* [Extracted data]
BEGIN

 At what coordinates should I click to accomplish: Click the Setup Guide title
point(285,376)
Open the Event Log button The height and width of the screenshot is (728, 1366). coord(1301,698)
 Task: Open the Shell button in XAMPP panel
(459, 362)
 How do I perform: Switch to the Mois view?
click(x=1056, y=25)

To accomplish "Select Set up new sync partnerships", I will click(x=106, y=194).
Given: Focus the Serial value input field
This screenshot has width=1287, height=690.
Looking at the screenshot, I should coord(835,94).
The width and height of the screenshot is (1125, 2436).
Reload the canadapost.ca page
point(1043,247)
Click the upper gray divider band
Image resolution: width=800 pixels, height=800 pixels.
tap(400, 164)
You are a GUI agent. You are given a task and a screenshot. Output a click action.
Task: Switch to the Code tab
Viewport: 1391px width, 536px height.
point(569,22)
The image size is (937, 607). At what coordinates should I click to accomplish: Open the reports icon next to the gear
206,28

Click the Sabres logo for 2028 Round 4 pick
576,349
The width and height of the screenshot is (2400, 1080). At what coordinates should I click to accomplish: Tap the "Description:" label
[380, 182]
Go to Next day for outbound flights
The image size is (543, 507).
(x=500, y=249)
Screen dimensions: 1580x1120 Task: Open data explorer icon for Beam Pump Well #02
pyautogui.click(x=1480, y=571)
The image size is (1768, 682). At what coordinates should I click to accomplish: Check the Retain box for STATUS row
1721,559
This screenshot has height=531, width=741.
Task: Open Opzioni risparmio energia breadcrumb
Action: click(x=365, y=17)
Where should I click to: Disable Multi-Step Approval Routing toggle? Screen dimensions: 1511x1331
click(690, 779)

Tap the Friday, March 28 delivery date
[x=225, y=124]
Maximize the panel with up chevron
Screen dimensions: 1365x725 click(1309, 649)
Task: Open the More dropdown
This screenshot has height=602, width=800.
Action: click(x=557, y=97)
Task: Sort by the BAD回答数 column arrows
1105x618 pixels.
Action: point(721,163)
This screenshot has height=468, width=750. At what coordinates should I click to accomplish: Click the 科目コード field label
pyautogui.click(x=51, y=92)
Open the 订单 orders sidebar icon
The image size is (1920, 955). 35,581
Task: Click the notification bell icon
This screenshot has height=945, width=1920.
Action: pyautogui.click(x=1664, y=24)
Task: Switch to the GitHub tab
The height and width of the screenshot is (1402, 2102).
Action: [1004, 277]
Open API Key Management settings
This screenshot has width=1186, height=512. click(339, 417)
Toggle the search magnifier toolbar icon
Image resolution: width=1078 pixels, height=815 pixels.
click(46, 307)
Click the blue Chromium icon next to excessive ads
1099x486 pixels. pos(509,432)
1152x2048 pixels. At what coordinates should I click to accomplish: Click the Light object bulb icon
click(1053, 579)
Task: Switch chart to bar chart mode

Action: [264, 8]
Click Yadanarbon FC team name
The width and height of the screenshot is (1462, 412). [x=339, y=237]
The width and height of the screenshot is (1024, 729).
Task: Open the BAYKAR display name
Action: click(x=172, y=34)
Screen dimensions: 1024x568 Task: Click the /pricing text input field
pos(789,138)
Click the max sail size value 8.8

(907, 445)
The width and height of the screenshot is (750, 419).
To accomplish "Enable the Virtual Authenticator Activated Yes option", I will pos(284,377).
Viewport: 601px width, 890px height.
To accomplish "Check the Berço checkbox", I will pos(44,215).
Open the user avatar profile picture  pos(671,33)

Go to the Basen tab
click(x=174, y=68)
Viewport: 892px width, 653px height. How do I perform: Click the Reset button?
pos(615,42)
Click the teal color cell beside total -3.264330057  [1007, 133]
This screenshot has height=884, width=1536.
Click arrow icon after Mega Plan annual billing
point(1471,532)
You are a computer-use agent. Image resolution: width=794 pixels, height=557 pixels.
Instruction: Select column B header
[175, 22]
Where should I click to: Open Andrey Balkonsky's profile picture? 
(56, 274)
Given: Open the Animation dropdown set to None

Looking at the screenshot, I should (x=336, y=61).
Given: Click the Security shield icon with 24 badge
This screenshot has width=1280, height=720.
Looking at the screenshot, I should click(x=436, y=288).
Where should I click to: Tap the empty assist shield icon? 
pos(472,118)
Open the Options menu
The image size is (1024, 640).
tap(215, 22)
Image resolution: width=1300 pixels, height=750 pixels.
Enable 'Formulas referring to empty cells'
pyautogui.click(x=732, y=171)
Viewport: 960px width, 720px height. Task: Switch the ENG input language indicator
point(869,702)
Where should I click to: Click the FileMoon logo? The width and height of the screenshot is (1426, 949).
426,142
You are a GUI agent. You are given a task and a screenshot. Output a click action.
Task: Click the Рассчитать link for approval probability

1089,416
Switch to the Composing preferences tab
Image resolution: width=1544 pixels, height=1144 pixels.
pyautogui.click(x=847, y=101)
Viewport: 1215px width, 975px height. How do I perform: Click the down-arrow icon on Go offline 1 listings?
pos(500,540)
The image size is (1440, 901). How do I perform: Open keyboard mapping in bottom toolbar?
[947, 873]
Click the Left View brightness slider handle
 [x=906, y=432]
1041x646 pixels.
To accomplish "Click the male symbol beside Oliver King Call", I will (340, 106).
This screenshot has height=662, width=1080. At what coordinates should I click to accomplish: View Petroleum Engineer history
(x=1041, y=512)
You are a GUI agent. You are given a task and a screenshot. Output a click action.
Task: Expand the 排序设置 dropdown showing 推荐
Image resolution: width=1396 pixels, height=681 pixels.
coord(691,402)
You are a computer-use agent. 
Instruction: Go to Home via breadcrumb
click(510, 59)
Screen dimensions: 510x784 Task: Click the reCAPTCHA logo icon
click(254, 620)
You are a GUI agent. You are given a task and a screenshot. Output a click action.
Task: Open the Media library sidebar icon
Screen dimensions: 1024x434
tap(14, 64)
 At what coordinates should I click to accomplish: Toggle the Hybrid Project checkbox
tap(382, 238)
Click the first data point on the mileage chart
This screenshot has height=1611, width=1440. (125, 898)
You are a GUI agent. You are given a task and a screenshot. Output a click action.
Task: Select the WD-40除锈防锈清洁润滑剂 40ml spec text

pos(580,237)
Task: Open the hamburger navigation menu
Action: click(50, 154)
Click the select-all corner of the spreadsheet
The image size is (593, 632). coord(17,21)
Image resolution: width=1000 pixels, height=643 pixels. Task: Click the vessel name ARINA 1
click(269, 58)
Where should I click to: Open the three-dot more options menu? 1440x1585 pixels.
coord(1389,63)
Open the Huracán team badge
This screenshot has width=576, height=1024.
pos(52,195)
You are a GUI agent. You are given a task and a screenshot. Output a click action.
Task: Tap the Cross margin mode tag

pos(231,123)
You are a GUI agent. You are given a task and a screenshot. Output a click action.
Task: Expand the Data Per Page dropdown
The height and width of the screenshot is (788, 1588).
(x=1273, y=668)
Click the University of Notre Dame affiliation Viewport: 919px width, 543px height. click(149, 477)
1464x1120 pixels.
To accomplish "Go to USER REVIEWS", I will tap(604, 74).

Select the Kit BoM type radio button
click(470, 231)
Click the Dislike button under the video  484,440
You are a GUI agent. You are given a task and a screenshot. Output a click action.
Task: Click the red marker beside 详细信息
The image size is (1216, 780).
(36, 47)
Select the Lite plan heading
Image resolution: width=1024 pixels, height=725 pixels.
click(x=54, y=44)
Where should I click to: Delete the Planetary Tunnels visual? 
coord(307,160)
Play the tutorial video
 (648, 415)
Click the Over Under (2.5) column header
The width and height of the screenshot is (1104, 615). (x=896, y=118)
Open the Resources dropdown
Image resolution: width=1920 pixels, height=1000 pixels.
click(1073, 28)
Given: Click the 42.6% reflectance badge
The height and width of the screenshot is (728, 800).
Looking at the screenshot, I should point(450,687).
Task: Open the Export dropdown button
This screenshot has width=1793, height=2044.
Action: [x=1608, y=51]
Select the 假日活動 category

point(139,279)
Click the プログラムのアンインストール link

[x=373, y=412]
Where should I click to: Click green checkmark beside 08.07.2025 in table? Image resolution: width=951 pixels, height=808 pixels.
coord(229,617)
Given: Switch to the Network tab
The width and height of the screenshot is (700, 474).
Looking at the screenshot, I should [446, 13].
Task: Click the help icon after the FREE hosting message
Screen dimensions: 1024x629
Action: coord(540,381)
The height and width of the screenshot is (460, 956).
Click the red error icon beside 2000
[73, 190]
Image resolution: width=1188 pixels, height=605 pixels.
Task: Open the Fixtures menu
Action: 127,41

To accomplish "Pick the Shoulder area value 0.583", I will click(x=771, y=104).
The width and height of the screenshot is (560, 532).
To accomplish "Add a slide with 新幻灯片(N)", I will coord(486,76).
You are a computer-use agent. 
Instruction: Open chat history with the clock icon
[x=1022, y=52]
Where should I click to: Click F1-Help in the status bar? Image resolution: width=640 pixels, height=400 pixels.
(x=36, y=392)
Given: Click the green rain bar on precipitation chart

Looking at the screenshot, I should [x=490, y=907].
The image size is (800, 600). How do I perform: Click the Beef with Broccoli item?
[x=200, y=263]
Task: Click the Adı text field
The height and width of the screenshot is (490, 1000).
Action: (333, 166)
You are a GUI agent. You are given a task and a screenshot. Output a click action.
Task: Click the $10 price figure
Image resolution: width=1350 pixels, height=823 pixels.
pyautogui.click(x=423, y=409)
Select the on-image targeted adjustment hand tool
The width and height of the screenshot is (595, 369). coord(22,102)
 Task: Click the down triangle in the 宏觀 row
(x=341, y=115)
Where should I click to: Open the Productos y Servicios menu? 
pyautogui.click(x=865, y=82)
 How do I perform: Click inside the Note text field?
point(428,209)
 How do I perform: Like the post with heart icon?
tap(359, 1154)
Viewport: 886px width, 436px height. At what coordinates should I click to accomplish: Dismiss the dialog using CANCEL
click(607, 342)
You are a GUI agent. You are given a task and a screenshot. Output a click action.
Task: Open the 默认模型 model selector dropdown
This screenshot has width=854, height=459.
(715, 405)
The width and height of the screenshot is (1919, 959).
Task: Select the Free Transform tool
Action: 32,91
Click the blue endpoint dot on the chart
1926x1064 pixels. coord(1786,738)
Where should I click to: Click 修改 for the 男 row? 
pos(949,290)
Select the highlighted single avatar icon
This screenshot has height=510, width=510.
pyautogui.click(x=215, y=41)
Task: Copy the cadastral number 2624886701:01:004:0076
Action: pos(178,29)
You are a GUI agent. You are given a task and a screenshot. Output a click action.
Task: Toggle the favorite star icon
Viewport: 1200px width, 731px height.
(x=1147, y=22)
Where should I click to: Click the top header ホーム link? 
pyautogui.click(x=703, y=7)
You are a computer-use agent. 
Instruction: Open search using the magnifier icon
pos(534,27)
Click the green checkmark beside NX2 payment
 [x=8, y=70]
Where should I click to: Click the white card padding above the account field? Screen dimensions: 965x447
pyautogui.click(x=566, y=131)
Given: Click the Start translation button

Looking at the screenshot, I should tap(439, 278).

END

* [Task description] Copy out only the lines of the records above from the one with "Click the teal" through the one with "1041x646 pixels.", exactly as they stand, both included.

* [Answer space]
Click the teal color cell beside total -3.264330057  [1007, 133]
This screenshot has height=884, width=1536.
Click arrow icon after Mega Plan annual billing
point(1471,532)
You are a computer-use agent. Image resolution: width=794 pixels, height=557 pixels.
Instruction: Select column B header
[175, 22]
Where should I click to: Open Andrey Balkonsky's profile picture? 
(56, 274)
Given: Open the Animation dropdown set to None

Looking at the screenshot, I should (x=336, y=61).
Given: Click the Security shield icon with 24 badge
This screenshot has width=1280, height=720.
Looking at the screenshot, I should click(x=436, y=288).
Where should I click to: Tap the empty assist shield icon? 
pos(472,118)
Open the Options menu
The image size is (1024, 640).
tap(215, 22)
Image resolution: width=1300 pixels, height=750 pixels.
Enable 'Formulas referring to empty cells'
pyautogui.click(x=732, y=171)
Viewport: 960px width, 720px height. Task: Switch the ENG input language indicator
point(869,702)
Where should I click to: Click the FileMoon logo? The width and height of the screenshot is (1426, 949).
426,142
You are a GUI agent. You are given a task and a screenshot. Output a click action.
Task: Click the Рассчитать link for approval probability

1089,416
Switch to the Composing preferences tab
Image resolution: width=1544 pixels, height=1144 pixels.
pyautogui.click(x=847, y=101)
Viewport: 1215px width, 975px height. How do I perform: Click the down-arrow icon on Go offline 1 listings?
pos(500,540)
The image size is (1440, 901). How do I perform: Open keyboard mapping in bottom toolbar?
[947, 873]
Click the Left View brightness slider handle
 [x=906, y=432]
1041x646 pixels.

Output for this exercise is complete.